■ **Problem details**
Please gather every line of the listing below that contains the string "icon", treating uppercase and lowercase letters as different.

◆ ◆ ◆ ◆ ◆ ◆ ◆

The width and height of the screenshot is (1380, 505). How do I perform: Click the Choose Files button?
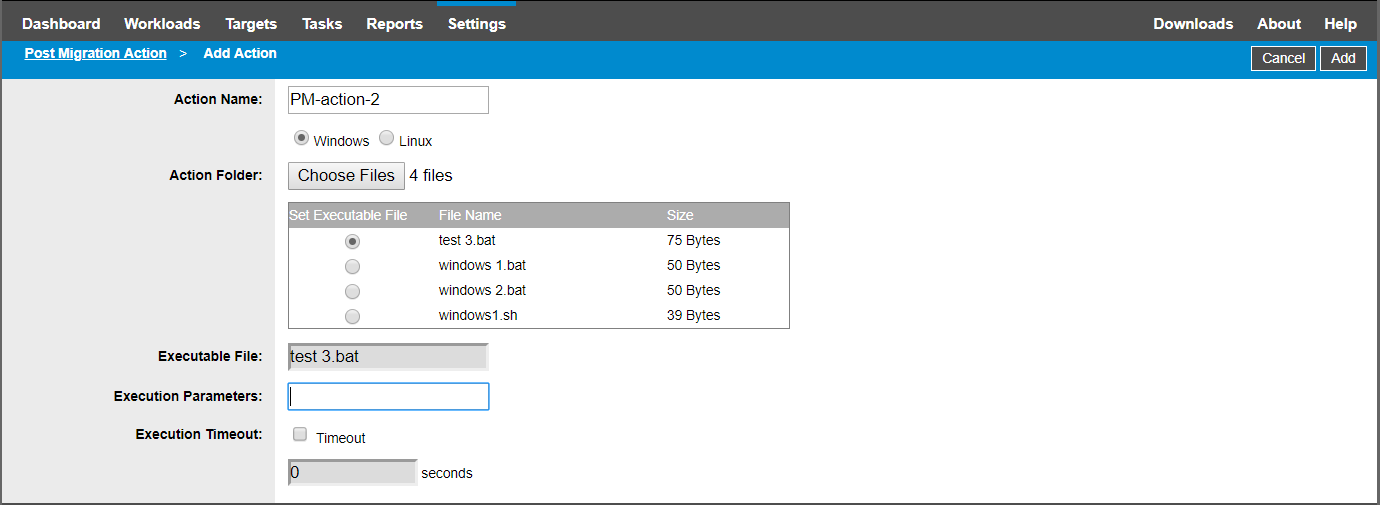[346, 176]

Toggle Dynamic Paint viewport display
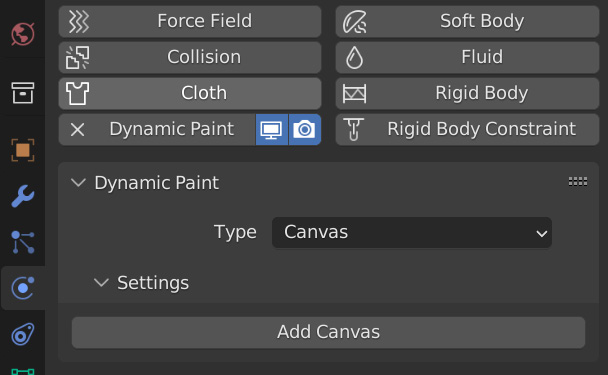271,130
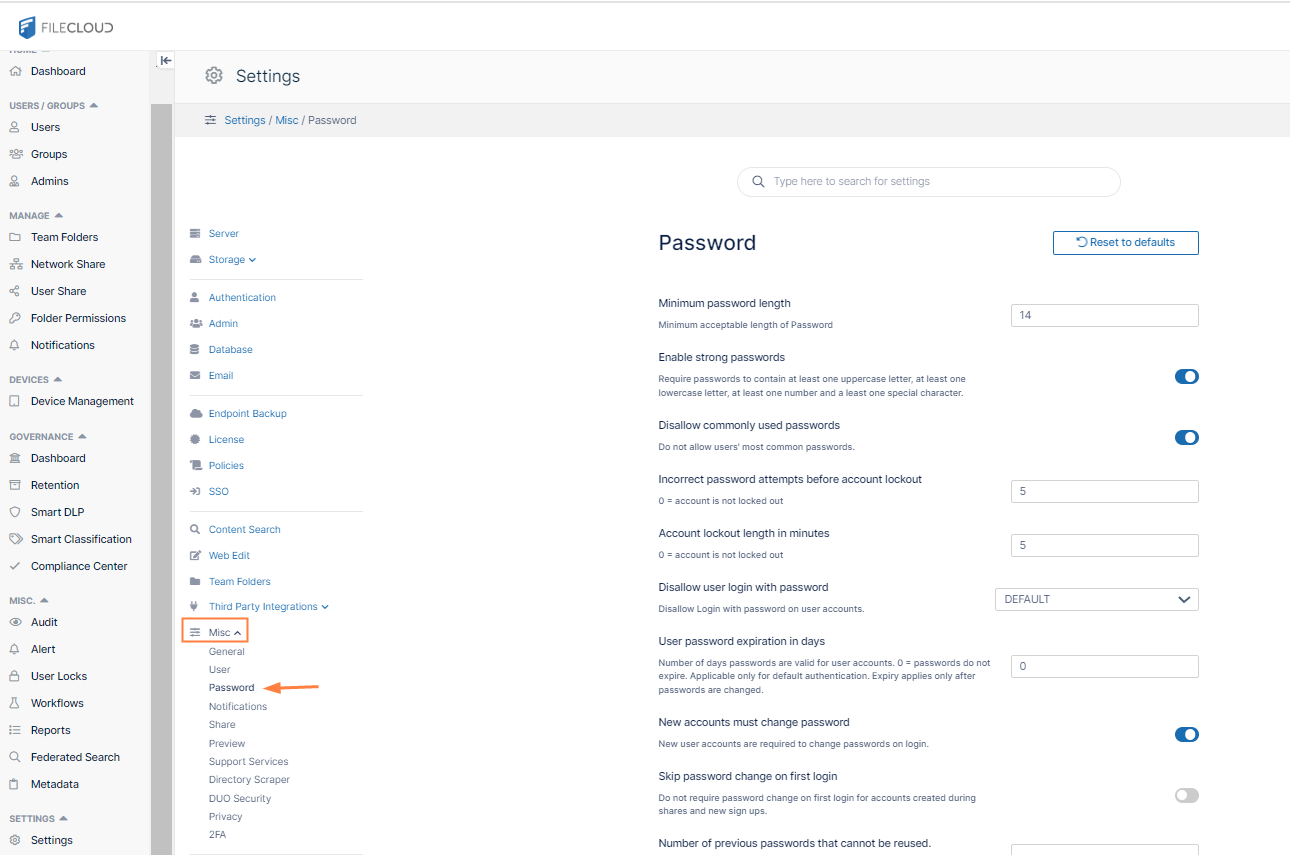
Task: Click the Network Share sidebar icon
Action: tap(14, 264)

◆ ◆ ◆ ◆ ◆ ◆ ◆

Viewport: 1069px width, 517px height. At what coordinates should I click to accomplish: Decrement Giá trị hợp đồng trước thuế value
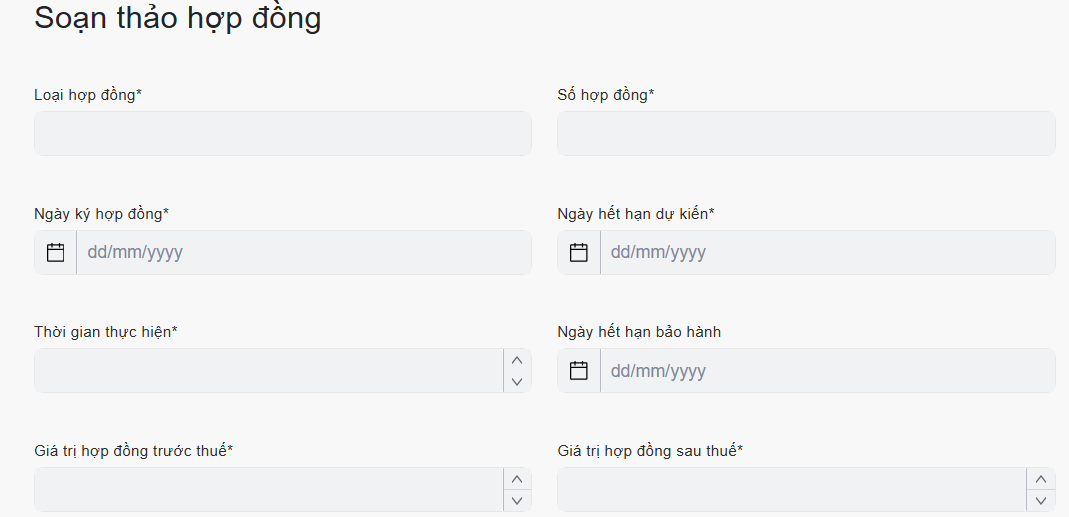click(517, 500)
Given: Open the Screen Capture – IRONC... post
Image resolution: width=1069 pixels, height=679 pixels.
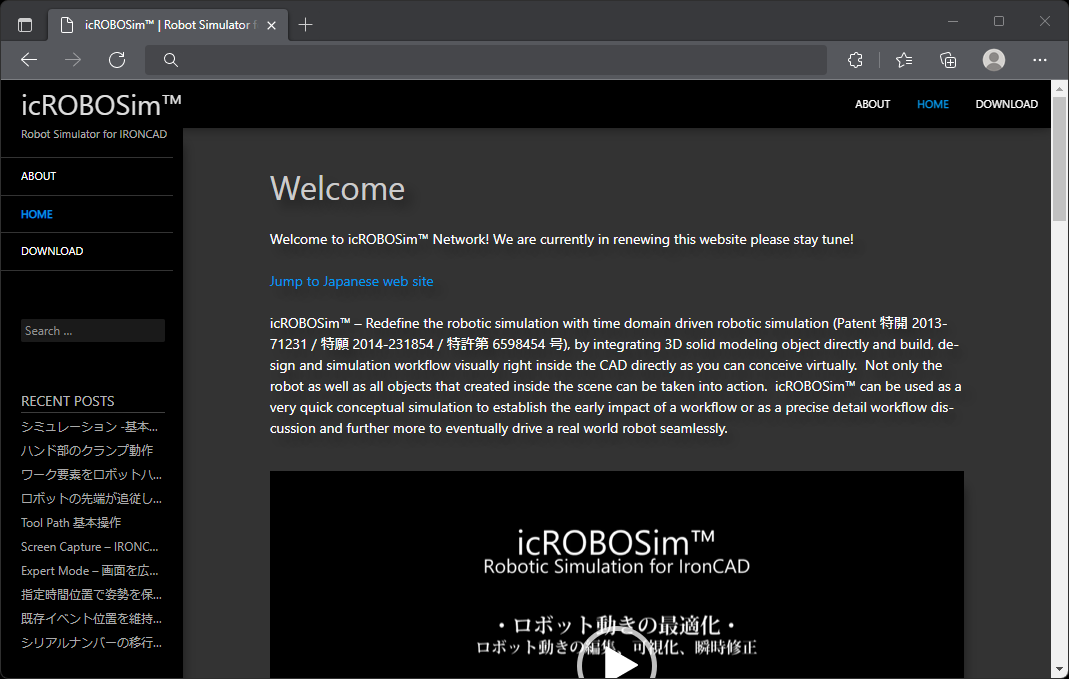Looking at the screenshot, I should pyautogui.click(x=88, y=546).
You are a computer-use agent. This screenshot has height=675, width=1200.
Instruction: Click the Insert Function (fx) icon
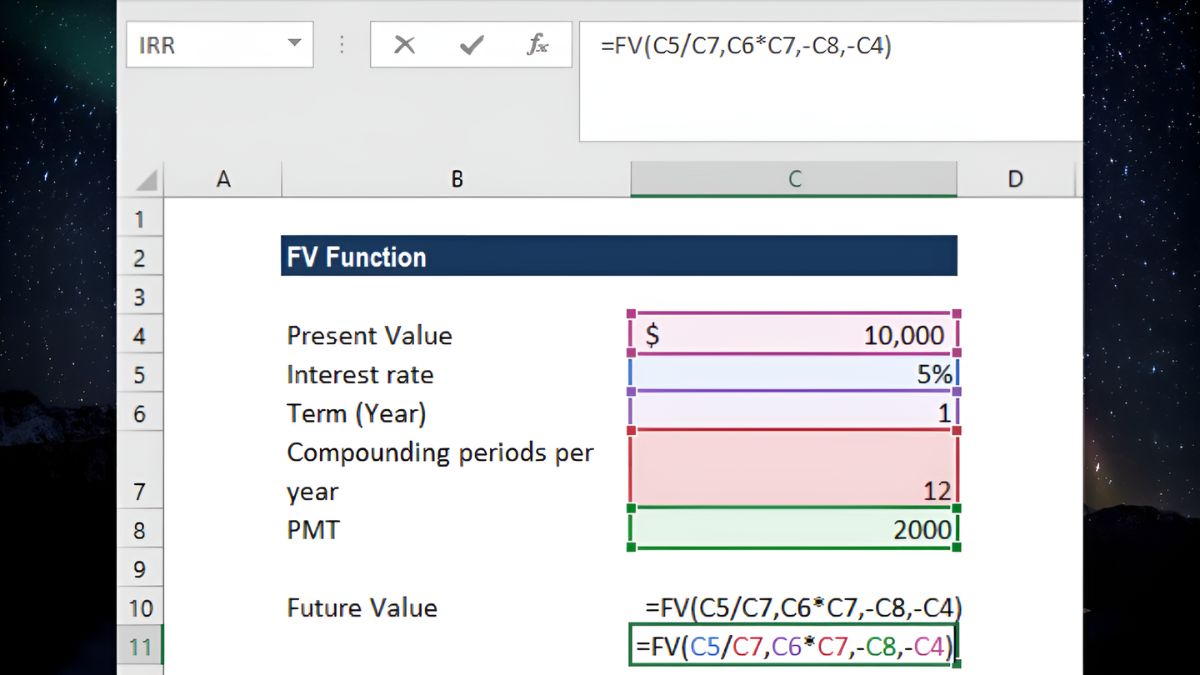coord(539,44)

◆ ◆ ◆ ◆ ◆ ◆ ◆

■ **Solution to the exercise**
Task: Click the Network Share sidebar icon
Instruction: Click the Insert Function (fx) icon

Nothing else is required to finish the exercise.